3) As can be seen from Figure 2, there are two possible channels for the input terminal electrode to the accessible conductive part:
a) person - lamp housing (ground) - (basic insulation) - input power terminal and related lines
b) Human-output terminal-LED control device (double or reinforced insulation) - input power terminal and related circuit
Note: Because when the output voltage is SELV and the load voltage is ≤25V, the output can be exposed and accessible. For the a) channel, it belongs to the class I structure, which is better understood and belongs to the form of basic insulation plus protective grounding. For b) channel, because the output voltage is SELV, and when the load voltage is ≤25V, the output terminal can be exposed, and the output terminal can not achieve protection grounding, so it is a local class II structure in the class I luminaire. The reinforced insulation in this channel is achieved by the enhanced isolation inside the LED control unit. Therefore, for such lamps, the insulation resistance and electrical strength test between input/output should be performed. The insulation resistance should be ≥ 4MΩ and 4UIN + 2750V reinforced insulation electrical strength test.
It should be noted here that even for the output voltage > 25V, it still belongs to the SELV output. Because the output terminal is accessible to humans, only 1 MΩ of insulation resistance is required and only 500V electrical strength test is performed, which does not have basic insulation. And the basic requirements of additional insulation, so the insulation resistance and electrical strength test should still be carried out between the input/output according to the requirements of reinforced insulation. If the electrical box is separated from the light source cavity (source cavity is Class III), the LED control unit must have enhanced isolation inside.
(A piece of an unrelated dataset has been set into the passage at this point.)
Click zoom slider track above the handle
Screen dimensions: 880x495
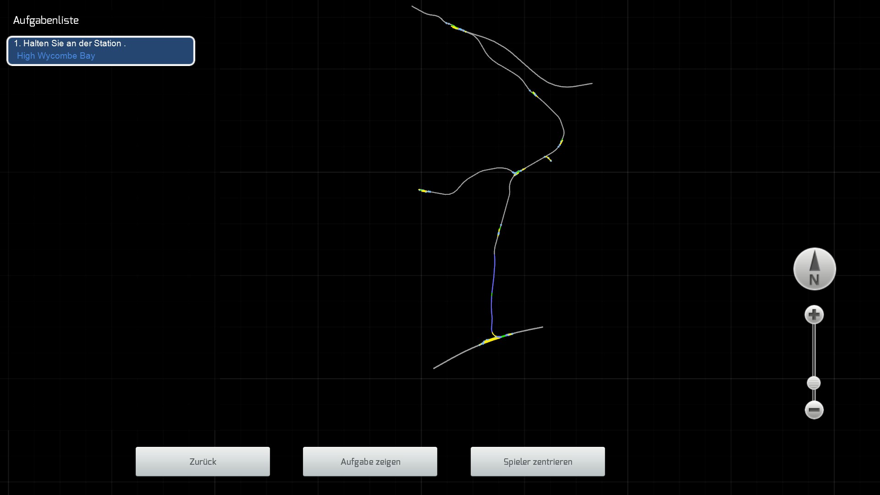click(814, 348)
It is worth pointing out that in GB 7000. 1 Standard 10.2.2, “For Class II luminaires with both reinforced and double insulation, it should be noted that the voltage applied to the reinforced insulation should not be used for basic or additional insulation. Excessive voltage." We know that most of the high voltage meter's output has a high potential pole and a low potential pole to ground, and its low potential pole is generally grounded (or connected to the casing of the humid chamber). At this time, if the luminaire has been subjected to the tidal state treatment and is in the humidity chamber, the enhanced test voltage of the high-potential output of the high-voltage device will be directly applied to the reinforced voltage regardless of whether it is connected to the input terminal or the output terminal. Basic insulation. The correct way is to cut off the low-potential pole of the high-voltage device to the ground and confirm that there is no connection between the electrode and the ground inside the high-voltage device. The two output electrodes are directly led out to the input of the above-mentioned lamp. End and output.